Quantum Kinematics from Renormalization Symmetry: A Convexity-Free Reconstruction in a Timeless Framework (v3)

This version significantly strengthens the derivation presented in v2. In the previous version 2, the state space was assumed to have a linear (vector space) structure. In the present version, both linearity and convexity are removed from the foundational assumptions and are instead derived from refinement and renormalization consistency. This yields a fully non-circular reconstruction of quantum kinematics from RG symmetry and minimal structural principles. We present a conditional reconstruction of quantum kinematics from renormalization symmetry in a timeless, scale-invariant setting. Starting from a bare state set, observables as real-valued functions, and refinement composability, we add explicit consistency axioms (notably RG path consistency) and regularity hypotheses, then derive structural consequences.
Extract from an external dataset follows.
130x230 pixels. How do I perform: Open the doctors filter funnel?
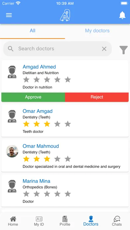point(123,50)
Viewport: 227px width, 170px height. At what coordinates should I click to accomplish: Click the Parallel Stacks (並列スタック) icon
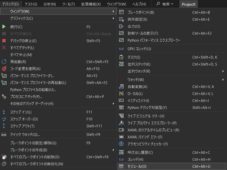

Under the RG path-consistency axiom, coarse-graining maps are idempotent and contractive and induce sector decompositions. Observable consistency of refinement composition yields a universal associative composition law on observable coordinates; with continuity, this law is additive up to strictly monotone reparameterization. In the corresponding additive gauge, and after additive completion plus scalar-extension regularity, a linear state envelope emerges without postulating superposition a priori. We then introduce an RG-invariant scalar functional. Homogeneity, additivity on independent sectors, and refinement-multiplicity stability force quadratic scaling (up to normalization) within the stated assumptions. Continuous distinguishability of coherent combinations introduces phase structure; under the explicit scalar-algebra class assumption (finite-dimensional associative real division algebra) and commutative phase composition, the scalar field is selectedas C (excluding R and H in that class). The quadratic functional induces a norm satisfying the parallelogram law, hence an inner product and Hilbert-space completion (unique up to isomorphism in the reconstruction class). Normalization then yields the Born assignment as the unique additive scale-invariant weighting on orthogonal decompositions. Thus, the framework gives a non-circular derivation within the stated assumption class: linearity, complex structure, Hilbert geometry, and Born probabilities arise conditionally from renormalization consistency plus declared regularity and phase/composition hypotheses.